The tide of marijuana legalization has been slowly sweeping the nation, with 10 states allowing for recreational marijuana use after the 2018 midterms.

There's also action at the federal level to legalize recreational pot, after Oregon Democratic Sen. Ron Wyden introduced the Path to Marijuana Reform package of bills. The package includes three smaller bills, which would effectively legalize and regulate marijuana usage and then also make it entirely legal for businesses to sell it.

"The federal prohibition of marijuana is wrong - plain and simple.
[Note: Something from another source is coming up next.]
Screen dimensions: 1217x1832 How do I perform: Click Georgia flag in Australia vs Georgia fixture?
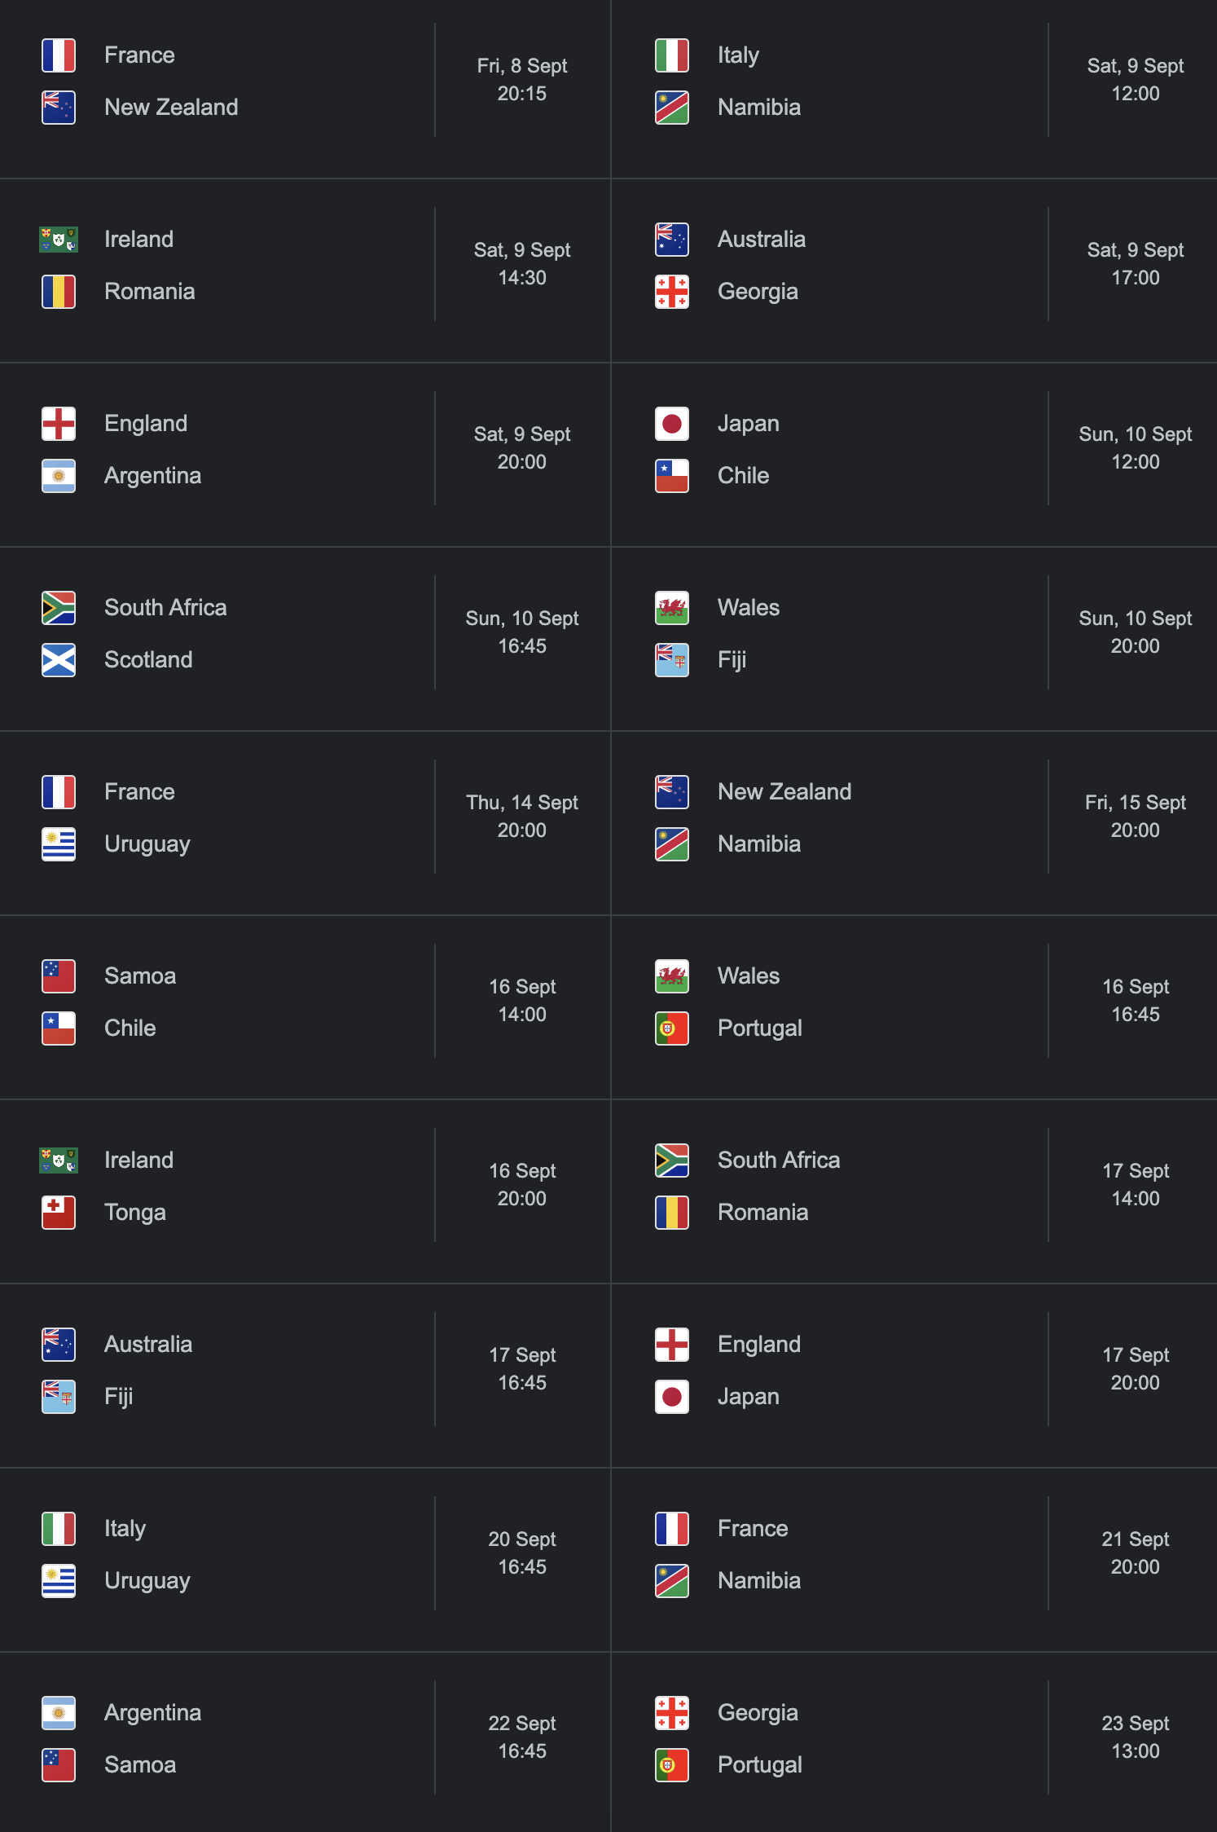672,292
Too many lives have been wasted and too many economic opportunities have been missed," Wyden said of his initiative in a tweet. "It’s time for Congress to respect the will of the voters in Oregon and nationwide, who are demanding common-sense drug policies."

In her interview with The Breakfast Club, Harris expressed a less policy-driven defense of marijuana legalization.

“I think that it gives a lot of people joy, we need more joy,” she told The Breakfast Club.

While none of Harris' 2020 primary rivals have openly admitted to having smoked pot themselves, she isn't the first to declare her support for full legalization. Sen. Cory Booker brought up marijuana legalization as an essential element of criminal justice reform even earlier in his campaign, according to Newsweek. And when Booker introduced a bill in 2020 to legalize marijuana across the country, he gained support from Harris and numerous other Senate colleagues.

Harris' open admission of marijuana use is one marker of how normalized it has become in society, and another is the polls showing broad support for full legalization. According to a 2018 Pew poll, about 60 percent of Americans believe that marijuana should be legal to use, and that number has been on an upward trend since the mid 2000s. It's likely that the 2020 elections will see another round of ballot initiatives making the drug increasingly legal across the country. It makes perfect sense, then, that rather than having to dance around the question like Clinton did back in 1992, Harris could just come out and talk about when she smoked in college.